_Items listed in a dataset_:
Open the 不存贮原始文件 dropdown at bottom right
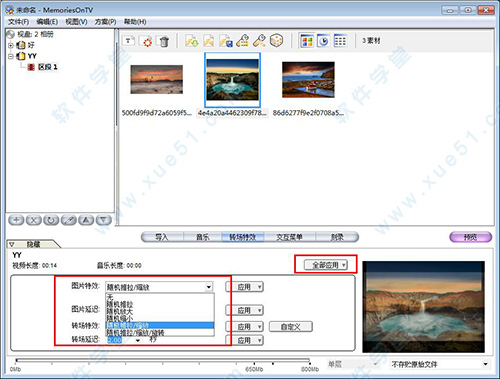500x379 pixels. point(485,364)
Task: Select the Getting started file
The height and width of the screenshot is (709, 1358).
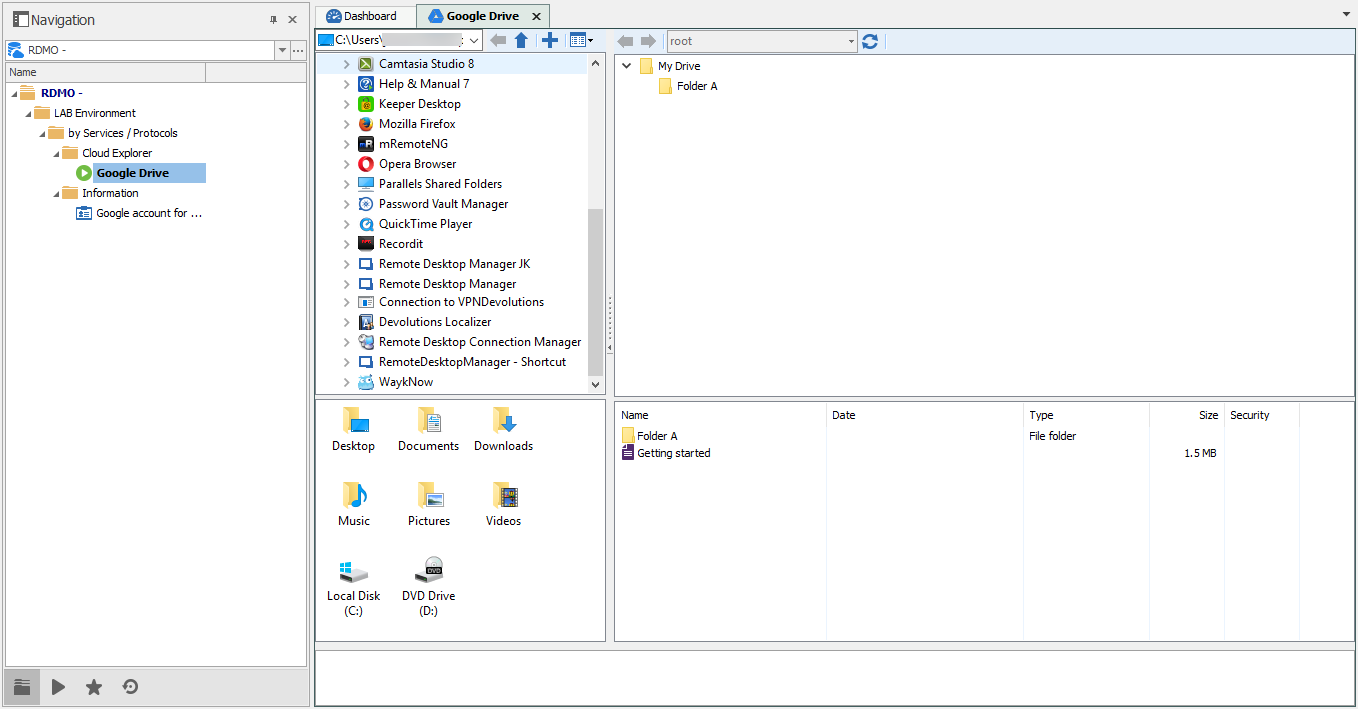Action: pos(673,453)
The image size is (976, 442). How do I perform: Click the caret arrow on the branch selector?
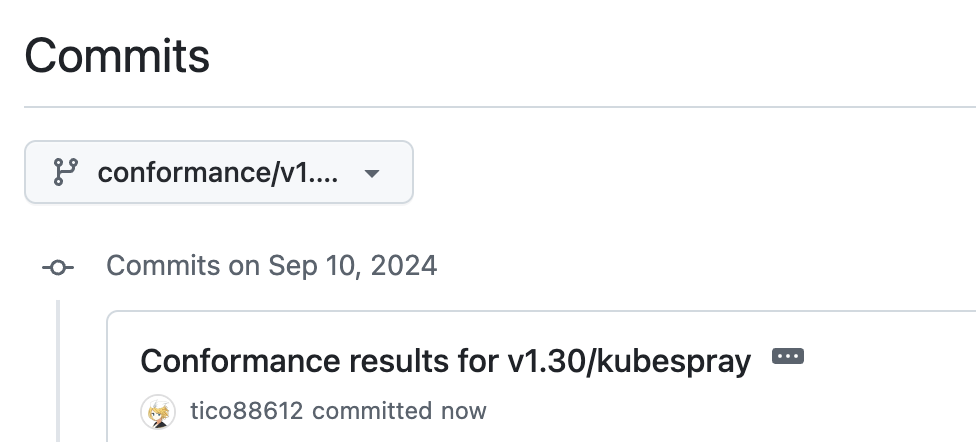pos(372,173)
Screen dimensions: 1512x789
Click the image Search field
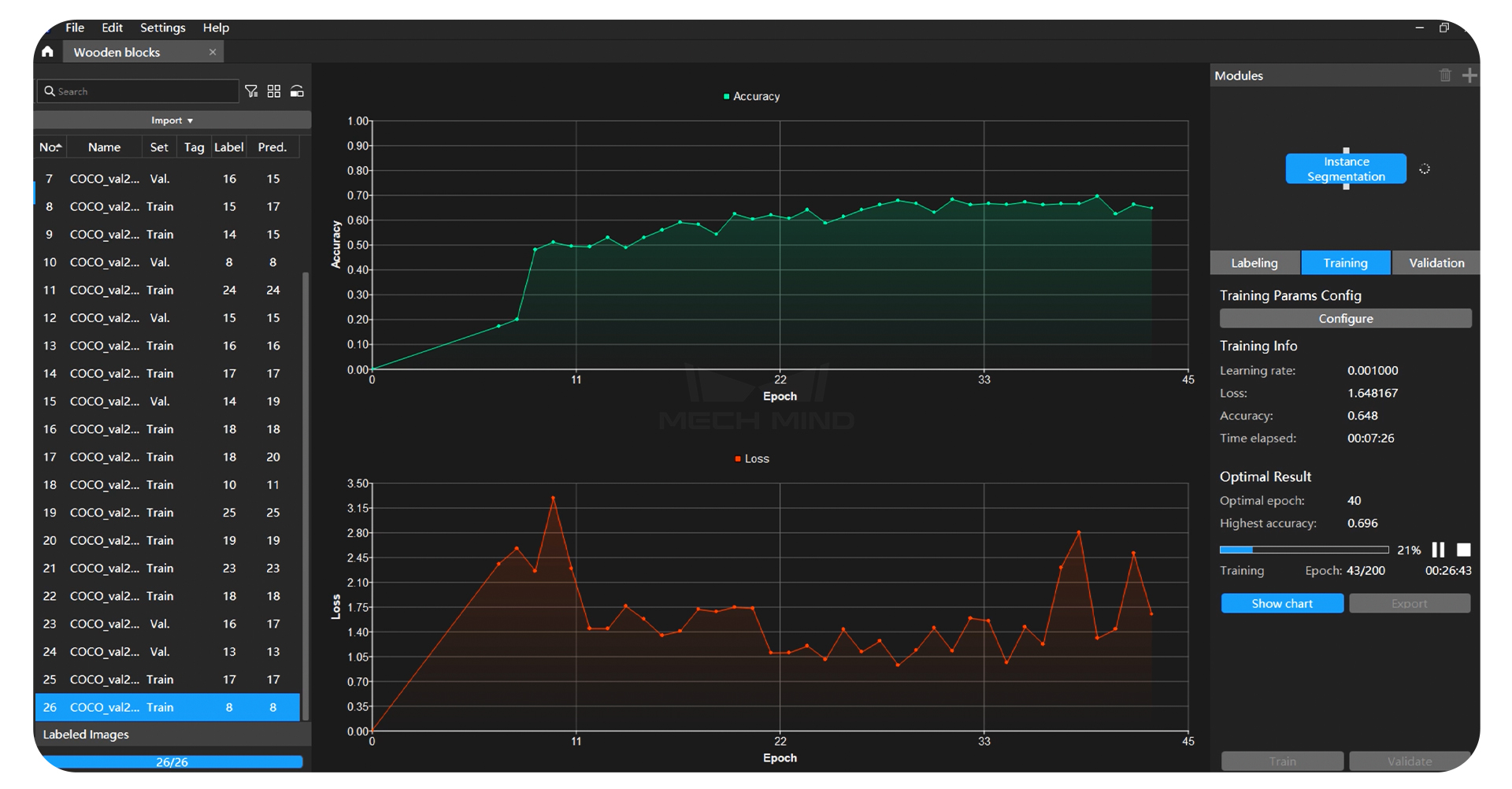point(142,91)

_What is being asked_: Can you express the rows from the line containing "The image size" through the end of the rows, both included, as a two-column CSV with the columns text and answer, one CSV line for each text and its answer? Put each field in quotes, turn line breaks into spaces, and leave the pictures out.

_Full output_:
text,answer
"The image size is (976, 442). How do I perform: Click the caret arrow on the branch selector?","pos(372,173)"
"Screen dimensions: 1512x789 Click the image Search field","point(142,91)"